The Carmel cores emulates the ARM Architecture version 8.2, executing both 64-bit AArch64 code, and 32-bit AArch32 code.

Further inputs :
The most important things are the -march flags corresponding to the processor capabilities (something like -march=armv8.2-a+fp16+simd+crypto+predres), turning on appropriate levels of optimization (-O2 in general, -O3 for very hot loops), using -ffast-math where possible, and having the latest Jetpack release. We also see better performance with newer compiler revisions and recompiling some base libraries to better use the available processor features (especially v8.1 LSE atomics).

In terms of scheduling (-mtune), cortex-a75 and cortex-a76 should both be good starting points, as should -mtune=generic-armv8.2-a. The processor dynamic code optimization can compensate for some shortcomings in the scheduling and selection of instructions, so we believe this should be secondary or tertiary in most cases.

If you have questions about the performance of code sequences that you can share, we would be happy to provide some further help or analysis.

1 Like

Thanks.

@Bibek @nvidiadev1 hi,

I’m getting an error compiling openfst with -mcpu=cortex-a76:

cc1plus: error: unknown value 'cortex-a76' for -mcpu
cc1plus: note: valid arguments are: cortex-a35 cortex-a53 cortex-a57 cortex-a72 cortex-a73 thunderx thunderxt88p1 thunderxt88 thunderxt81 thunderxt83 xgene1 falkor qdf24xx exynos-m1 thunderx2t99p1 vulcan thunderx2t99 cortex-a57.cortex-a53 cortex-a72.cortex-a53 cortex-a73.cortex-a35 cortex-a73.cortex-a53 generic; did you mean 'cortex-a72'?

So which option should be used there?

P.S. From the above post I can use only -march=armv8.2-a. Other options don’t work.

UPDATE

Seems like the official image has gcc 7.5 installed, which knows nothing about such cpu.
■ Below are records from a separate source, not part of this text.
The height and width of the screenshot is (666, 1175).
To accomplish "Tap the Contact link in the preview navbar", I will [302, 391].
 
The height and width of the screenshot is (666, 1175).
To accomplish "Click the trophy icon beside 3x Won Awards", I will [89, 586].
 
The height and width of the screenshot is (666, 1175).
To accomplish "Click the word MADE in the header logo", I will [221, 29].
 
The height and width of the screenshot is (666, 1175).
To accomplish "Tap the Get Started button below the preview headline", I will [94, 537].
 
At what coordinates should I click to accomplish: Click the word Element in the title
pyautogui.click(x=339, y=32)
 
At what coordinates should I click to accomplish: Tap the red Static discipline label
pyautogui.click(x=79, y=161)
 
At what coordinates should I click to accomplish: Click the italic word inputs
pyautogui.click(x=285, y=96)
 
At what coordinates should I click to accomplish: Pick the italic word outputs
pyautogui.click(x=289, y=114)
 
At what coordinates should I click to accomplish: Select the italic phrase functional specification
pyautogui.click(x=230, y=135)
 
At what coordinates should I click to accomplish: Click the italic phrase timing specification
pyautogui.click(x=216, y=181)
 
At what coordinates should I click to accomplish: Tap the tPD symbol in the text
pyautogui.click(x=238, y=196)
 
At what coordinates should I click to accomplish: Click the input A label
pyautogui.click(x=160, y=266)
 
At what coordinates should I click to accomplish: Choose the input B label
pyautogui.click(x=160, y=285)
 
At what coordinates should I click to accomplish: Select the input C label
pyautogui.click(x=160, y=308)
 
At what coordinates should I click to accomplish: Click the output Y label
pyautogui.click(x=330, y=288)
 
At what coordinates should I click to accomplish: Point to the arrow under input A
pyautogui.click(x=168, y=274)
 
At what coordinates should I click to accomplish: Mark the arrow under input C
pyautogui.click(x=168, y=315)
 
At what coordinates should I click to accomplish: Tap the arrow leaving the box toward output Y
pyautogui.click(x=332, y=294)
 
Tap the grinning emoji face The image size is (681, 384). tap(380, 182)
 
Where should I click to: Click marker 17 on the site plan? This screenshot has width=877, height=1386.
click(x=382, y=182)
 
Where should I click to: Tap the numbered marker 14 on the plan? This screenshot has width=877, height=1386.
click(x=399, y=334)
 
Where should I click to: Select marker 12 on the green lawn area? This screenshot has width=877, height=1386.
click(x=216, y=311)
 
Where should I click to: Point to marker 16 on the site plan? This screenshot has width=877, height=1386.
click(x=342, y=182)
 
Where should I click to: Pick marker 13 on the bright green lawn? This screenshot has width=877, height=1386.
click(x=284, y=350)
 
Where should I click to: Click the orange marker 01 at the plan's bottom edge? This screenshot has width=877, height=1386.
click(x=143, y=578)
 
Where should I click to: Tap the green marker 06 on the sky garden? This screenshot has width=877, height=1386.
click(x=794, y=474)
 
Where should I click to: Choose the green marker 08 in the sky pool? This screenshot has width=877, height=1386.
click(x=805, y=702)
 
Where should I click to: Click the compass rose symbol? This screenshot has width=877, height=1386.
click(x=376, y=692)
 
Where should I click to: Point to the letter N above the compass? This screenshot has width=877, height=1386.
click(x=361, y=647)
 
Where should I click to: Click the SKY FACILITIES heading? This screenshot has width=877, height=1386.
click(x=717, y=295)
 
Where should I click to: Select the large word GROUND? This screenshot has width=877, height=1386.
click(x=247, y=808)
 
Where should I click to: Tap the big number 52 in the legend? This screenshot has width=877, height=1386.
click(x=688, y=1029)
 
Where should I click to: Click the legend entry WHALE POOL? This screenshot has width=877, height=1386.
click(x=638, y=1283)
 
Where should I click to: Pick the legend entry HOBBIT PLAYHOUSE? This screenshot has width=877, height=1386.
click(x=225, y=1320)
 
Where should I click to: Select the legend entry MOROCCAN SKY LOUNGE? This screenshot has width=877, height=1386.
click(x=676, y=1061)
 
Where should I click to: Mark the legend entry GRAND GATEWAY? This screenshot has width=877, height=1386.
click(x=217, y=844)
I’ve upgraded gcc to 10th version and was able to compile the required libraries.

sudo add-apt-repository ppa:ubuntu-toolchain-r/test
sudo apt update
sudo apt upgrade
sudo apt-get install gcc-10 g++-10
sudo update-alternatives --install /usr/bin/gcc gcc /usr/bin/gcc-10 10 --slave /usr/bin/g++ g++ /usr/bin/g++-10 --slave /usr/bin/gcov gcov /usr/bin/gcov-10
sudo update-alternatives --install /usr/bin/gcc gcc /usr/bin/gcc-7 7 --slave /usr/bin/g++ g++ /usr/bin/g++-7 --slave /usr/bin/gcov gcov /usr/bin/gcov-7
sudo update-alternatives --config gcc

UPDATE 2

Seems like cuda10.2 doesn’t work with gcc 9+. So if you need cuda support in your libs, it’s required to install and configure gcc-8 the same way it was done in the first update.

‘-march=armv8.2-a’ parameter should be enough. ‘-mtune’ is not mandatory parameter.